====== Study material
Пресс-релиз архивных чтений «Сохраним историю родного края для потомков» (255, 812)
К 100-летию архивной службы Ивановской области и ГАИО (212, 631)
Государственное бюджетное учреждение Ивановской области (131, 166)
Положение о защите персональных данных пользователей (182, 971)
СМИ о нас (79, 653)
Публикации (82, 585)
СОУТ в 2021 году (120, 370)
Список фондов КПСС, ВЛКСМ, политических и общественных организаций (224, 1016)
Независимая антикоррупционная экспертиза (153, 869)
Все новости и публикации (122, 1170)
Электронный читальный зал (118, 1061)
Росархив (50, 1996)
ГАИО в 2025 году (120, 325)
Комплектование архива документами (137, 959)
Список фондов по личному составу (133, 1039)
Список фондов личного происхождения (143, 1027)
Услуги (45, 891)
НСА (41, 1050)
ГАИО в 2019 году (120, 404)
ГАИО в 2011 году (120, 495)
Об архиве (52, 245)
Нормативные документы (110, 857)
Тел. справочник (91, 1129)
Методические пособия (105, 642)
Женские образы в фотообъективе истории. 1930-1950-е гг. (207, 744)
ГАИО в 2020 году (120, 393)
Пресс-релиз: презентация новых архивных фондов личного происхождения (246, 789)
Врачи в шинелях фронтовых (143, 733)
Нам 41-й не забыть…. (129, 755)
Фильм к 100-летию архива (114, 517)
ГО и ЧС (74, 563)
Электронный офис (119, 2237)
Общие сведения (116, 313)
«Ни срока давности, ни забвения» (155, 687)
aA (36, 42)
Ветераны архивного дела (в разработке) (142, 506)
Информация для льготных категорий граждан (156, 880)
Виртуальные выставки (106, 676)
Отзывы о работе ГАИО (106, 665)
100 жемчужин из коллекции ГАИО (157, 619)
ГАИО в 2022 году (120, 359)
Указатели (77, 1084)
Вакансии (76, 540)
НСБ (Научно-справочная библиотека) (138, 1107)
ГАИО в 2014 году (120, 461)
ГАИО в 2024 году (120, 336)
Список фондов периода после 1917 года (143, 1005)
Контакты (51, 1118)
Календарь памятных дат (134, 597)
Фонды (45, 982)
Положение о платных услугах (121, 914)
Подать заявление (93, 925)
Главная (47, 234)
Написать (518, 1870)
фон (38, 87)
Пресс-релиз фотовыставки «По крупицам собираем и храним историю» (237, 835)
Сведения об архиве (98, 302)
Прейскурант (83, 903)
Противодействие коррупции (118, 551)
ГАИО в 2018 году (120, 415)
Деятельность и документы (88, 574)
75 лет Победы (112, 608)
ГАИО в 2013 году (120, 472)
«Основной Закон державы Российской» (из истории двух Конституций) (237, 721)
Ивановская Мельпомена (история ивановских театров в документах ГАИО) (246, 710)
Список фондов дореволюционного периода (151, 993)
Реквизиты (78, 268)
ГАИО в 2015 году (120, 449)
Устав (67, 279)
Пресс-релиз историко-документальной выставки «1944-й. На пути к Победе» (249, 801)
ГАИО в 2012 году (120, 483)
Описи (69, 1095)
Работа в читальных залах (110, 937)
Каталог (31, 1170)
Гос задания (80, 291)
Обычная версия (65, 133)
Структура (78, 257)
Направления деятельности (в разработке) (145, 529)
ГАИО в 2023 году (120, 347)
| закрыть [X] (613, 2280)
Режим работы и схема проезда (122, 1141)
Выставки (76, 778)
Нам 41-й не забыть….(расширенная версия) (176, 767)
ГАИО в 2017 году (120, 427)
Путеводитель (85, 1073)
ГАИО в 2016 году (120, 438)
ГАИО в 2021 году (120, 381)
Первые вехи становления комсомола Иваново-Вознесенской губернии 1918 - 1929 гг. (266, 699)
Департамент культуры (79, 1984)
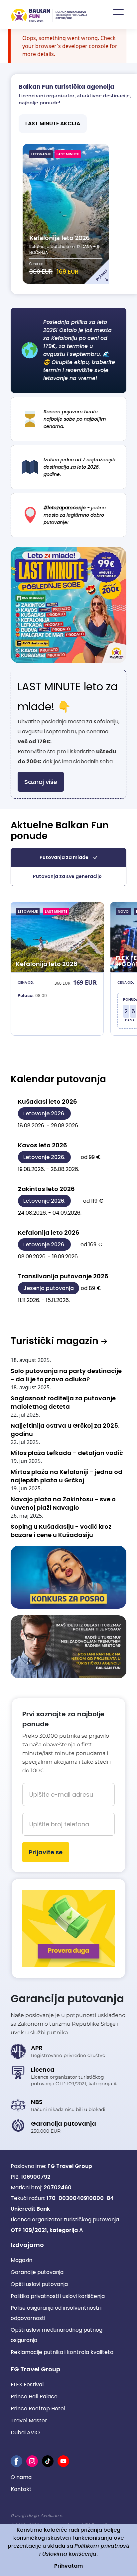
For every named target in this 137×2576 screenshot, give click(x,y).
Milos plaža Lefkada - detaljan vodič (67, 1453)
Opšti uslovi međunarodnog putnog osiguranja (56, 2335)
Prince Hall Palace (34, 2396)
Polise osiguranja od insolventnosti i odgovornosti (56, 2313)
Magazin (21, 2260)
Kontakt (21, 2489)
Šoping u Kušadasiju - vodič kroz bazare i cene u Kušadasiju (61, 1530)
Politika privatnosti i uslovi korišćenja (58, 2296)
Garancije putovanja (37, 2272)
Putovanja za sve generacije (67, 876)
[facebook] (16, 2461)
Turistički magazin (56, 1340)
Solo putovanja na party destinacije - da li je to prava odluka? (66, 1375)
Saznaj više (40, 782)
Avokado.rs (52, 2515)
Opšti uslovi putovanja (39, 2284)
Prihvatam (68, 2566)
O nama (21, 2477)
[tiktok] (48, 2461)
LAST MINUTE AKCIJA (52, 123)
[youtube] (63, 2461)
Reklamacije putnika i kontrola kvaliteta (62, 2352)
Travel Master (29, 2420)
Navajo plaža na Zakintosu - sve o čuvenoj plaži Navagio (63, 1503)
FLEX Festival (27, 2384)
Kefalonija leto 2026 (59, 238)
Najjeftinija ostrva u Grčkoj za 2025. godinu (65, 1429)
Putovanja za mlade (64, 857)
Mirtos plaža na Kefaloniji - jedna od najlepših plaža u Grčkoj (66, 1476)
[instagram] (32, 2461)
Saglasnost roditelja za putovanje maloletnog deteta (63, 1402)
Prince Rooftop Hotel (38, 2408)
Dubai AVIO (25, 2432)
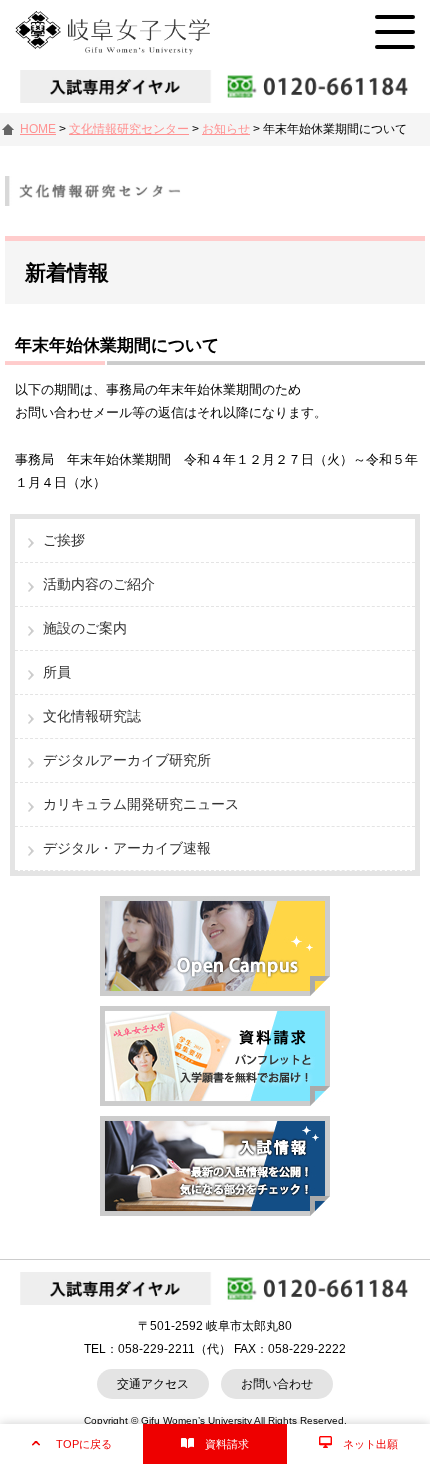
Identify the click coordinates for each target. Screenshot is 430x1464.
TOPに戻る (84, 1444)
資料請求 (227, 1444)
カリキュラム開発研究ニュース (141, 804)
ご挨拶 (64, 540)
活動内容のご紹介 (99, 584)
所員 (57, 672)
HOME (38, 129)
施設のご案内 (85, 628)
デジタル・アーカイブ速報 (127, 848)
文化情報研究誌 (92, 716)
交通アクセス (153, 1384)
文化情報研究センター (129, 129)
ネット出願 (370, 1444)
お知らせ (226, 129)
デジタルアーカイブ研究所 (127, 760)
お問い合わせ (277, 1384)
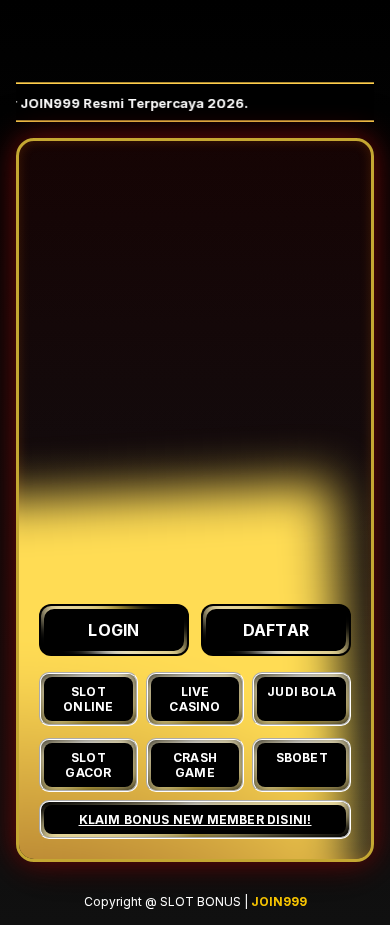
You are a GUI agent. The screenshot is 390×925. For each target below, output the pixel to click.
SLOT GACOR (88, 765)
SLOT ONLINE (88, 699)
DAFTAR (276, 630)
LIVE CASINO (194, 699)
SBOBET (302, 757)
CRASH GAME (195, 765)
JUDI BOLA (301, 691)
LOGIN (114, 630)
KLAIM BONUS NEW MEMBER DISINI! (195, 819)
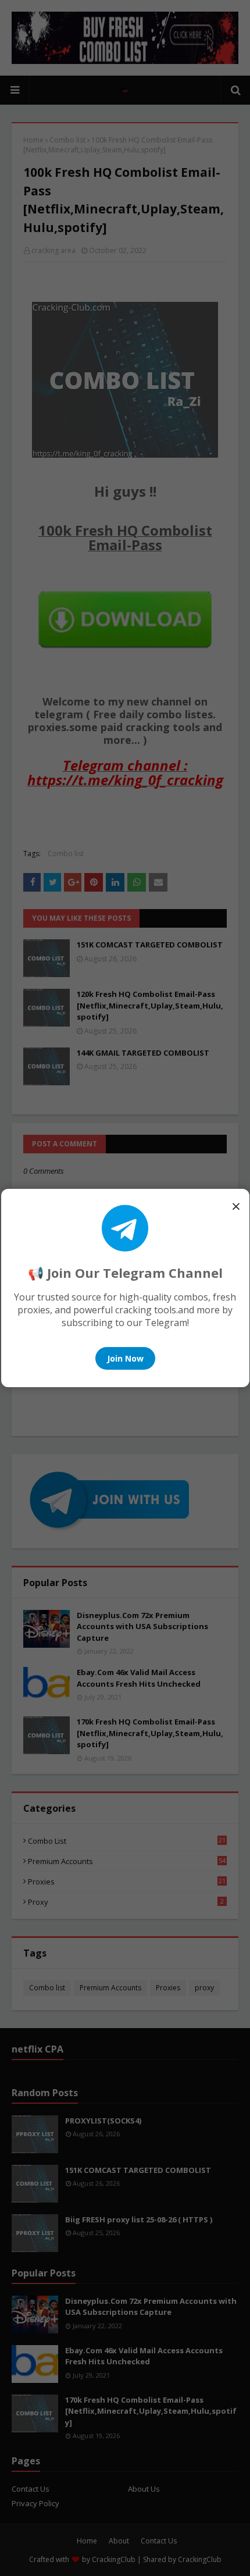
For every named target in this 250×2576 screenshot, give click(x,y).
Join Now (125, 1358)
============
→ **Work to be completed**
Copy word for word only the lines above from the one with "Saglasnost roditelja za" through the one with "DAFTAR (276, 630)". Leave pictures out.

→ **Completed task**
Saglasnost roditelja za putovanje maloletnog deteta (63, 1402)
Prince Rooftop Hotel (38, 2408)
Dubai AVIO (25, 2432)
Identify the click coordinates for each target. Screenshot is 430x1464.
TOPに戻る (84, 1444)
資料請求 (227, 1444)
カリキュラム開発研究ニュース (141, 804)
ご挨拶 (64, 540)
活動内容のご紹介 (99, 584)
所員 (57, 672)
HOME (38, 129)
施設のご案内 (85, 628)
デジタル・アーカイブ速報 (127, 848)
文化情報研究誌 (92, 716)
交通アクセス (153, 1384)
文化情報研究センター (129, 129)
ネット出願 (370, 1444)
お知らせ (226, 129)
デジタルアーカイブ研究所 (127, 760)
お問い合わせ (277, 1384)
You are a GUI agent. The screenshot is 390×925. For each target below, output the pixel to click.
SLOT GACOR (88, 765)
SLOT ONLINE (88, 699)
DAFTAR (276, 630)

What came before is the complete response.